First musical selection: "The Twelve Days After Christmas"
The image at top is a 1904 drawing in pastel and gouache by Everett Shinn, called "Fourteenth Street at Christmas Time". This is what we'll be discussing today. Usually the Library of Congress hosts unedited files of its scans. I can tell someone has fiddled with this, though. the histogram gives it away.
See those vertical lines across the graph? That's a dead giveaway the image has been digitally edited. The lines are evenly spaced, too, so I know what that person did was a straightforward levels adjustment. This is now it appeared when I downloaded the image and cropped out the border. It's a shame, really. Because the histogram wasn't asjusted correctly. See the gap at the right end of the graph where there's no data at all? The white point is too far to the right, which gives the image a muddied appearance.
Normally the histogram would be the final edit anybody makes to an image. It's a point of no return; subsequent editing can't recover the data that gets changed this way. I played around with this one though, and didn't do anything else to the image. You'll see how this brings a little more life into it.
And to go with that, here's "Mrs. Claus Wants Some Lovin'"
The difference between this and the earlier version is most noticeable at the shop window and in the snow at the lower right corner. The downside is that we've lost more data in the meantime. Here's the new histogram; each of the vertical bars represents a brightness level between 0 and 255 where the image contains no data.
It's sad to encounter a good image that has already been edited in ways that make it impossible to get optimal results from later edits. This is a good demonstration of why it's best practice to maintain archival copies of digital images without any histogram alteration. Although I'm not against histogram adjustments, I do upload pre-histogram versions of edited files for recordkeeping purposes whenever possible. That way, if anyone wants to do additional work they don't have to choose between quality loss or completely starting over.
To go with this we have the most somber of today's selections: Simon and Garfunkel's "The Seven O' Clock News/Silent Night"
Just to see what else could happen, I also worked on the histogram with a couple of other tools. Curves and shadow/highlight allow for more sophisticated alteration than the levels tool. There are many possible ways to apply them, and I actually don't know what the artist's original looked like or what his intention was. So these are speculative changes. Yet it can be a useful exercise to work with different tools and see what one can do with them. First, the curves tool.
In spite of the somber tone of this scene, I do like the difference. So here's Shirley Temple singing "I Want A Hippopotamus for Christmas" while we look over the histogram for this edit.

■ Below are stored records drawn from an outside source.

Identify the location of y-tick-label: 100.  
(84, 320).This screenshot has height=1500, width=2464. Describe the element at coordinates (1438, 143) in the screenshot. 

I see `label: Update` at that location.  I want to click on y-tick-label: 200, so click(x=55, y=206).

The jagged appearance is a giveaway that this has been edited after a histogram change. I enhanced contrast toward the darker part of this image, which accounts for the change in its overall curvature.
One other thing we could try is the shadow/highlight tool. It performs sophisticated enhancements on the brightest and darkest ends of the histogram.
If you're interested in studying the artist's technique this version might be useful, but it brings out distracting information.
The emotional impact of this image seems to be in the contrast between the bright shop window and the poor peddler. A mass of shoppers cluster near the established stores while he struggles with his small cart of merchandise ankle deep in icy sludge. If the store window isn't bright enough it doesn't set off his misery. More than anything else, that hunch was what prompted me to look at the histogram in the first place. And the straightforward levels adjustment of my first edit seems to confirm that opinion. The curves and shadow/highlight tool edits were attempts to refine the idea. I didn't want either the snow or the cart to look too cheerful, but I wanted to keep that bright window looming above his head. Does it suggest a halo? Maybe he endures this to support a family.
Of course these are speculations that I wouldn't articulate on Wikipedia. Yet they're elements I do consider when working with an image. There's also an argument to be made that fine art shouldn't be restored at all. Yet this image was already edited before it was put online, and if my opinion is worth anything that edit wasn't done very carefully.
So since we're looking at histograms today, here's the histogram for the fourth version. I happen to like The Bobs (they're an underrated a capella group), so linking "Christmas in L.A." along with this.
Overall I prefer the third edit for this one, but am not quite sure which way to go. Seeking opinions and input. Your voice is welcome.